[Stored data entries]
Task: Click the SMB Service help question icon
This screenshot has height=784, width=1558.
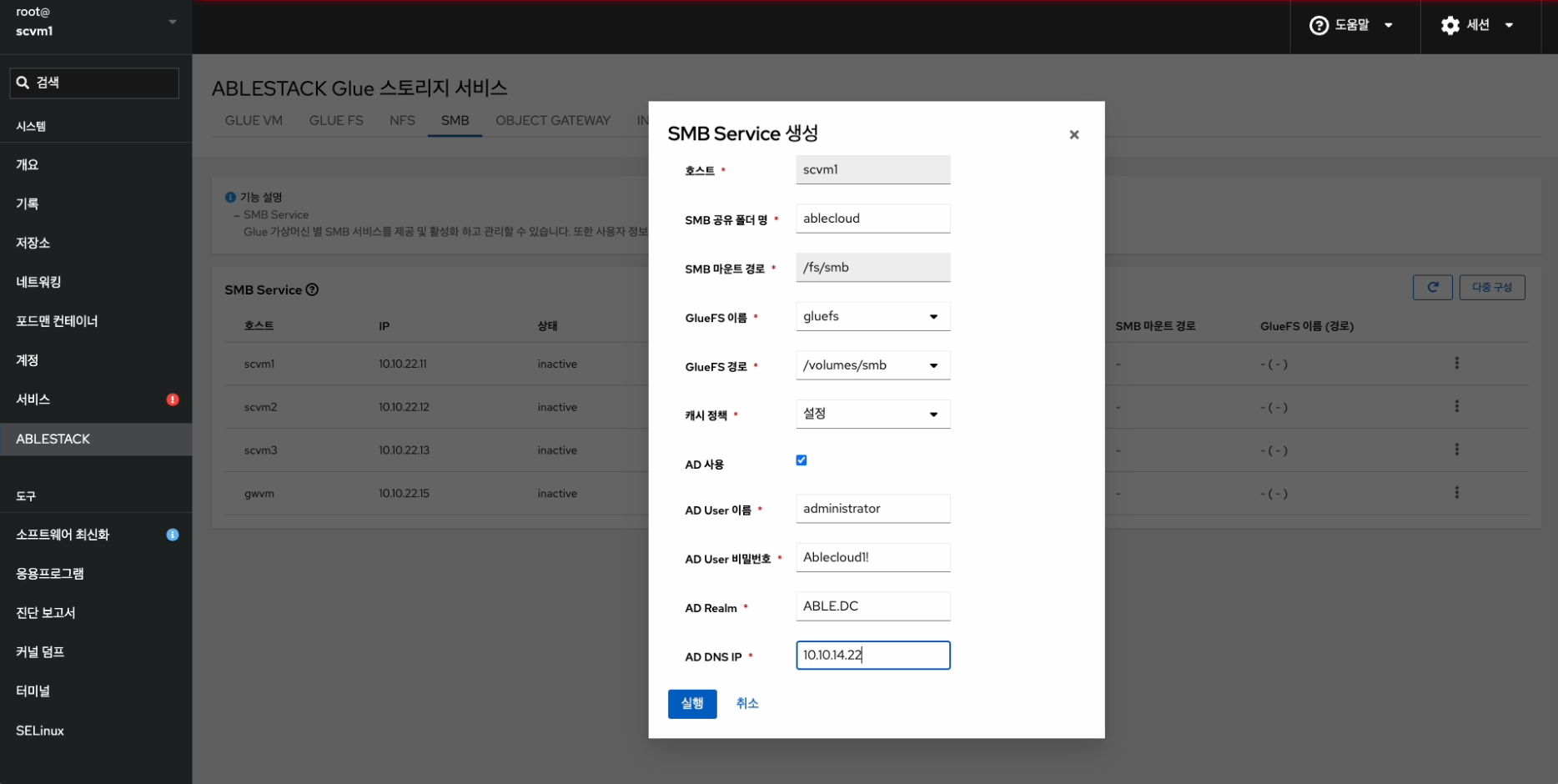Action: pos(312,289)
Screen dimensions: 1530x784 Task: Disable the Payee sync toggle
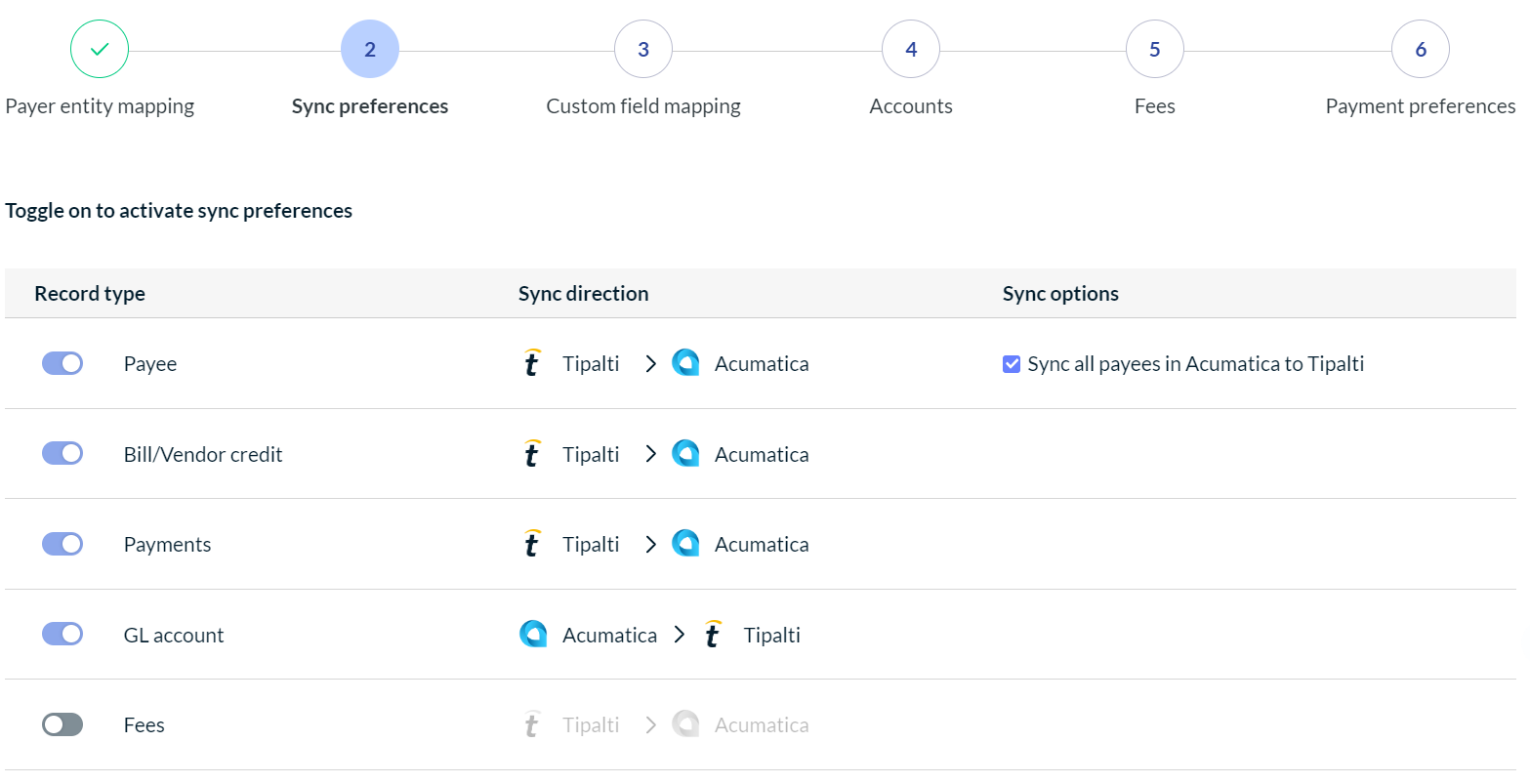pos(62,362)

Task details →
With the pictures excluded, retype the records above verbatim.

Solution to this task →
Task: Click the SMB Service help question icon
This screenshot has height=784, width=1558.
Action: pos(312,289)
Screen dimensions: 1530x784 Task: Disable the Payee sync toggle
pos(62,362)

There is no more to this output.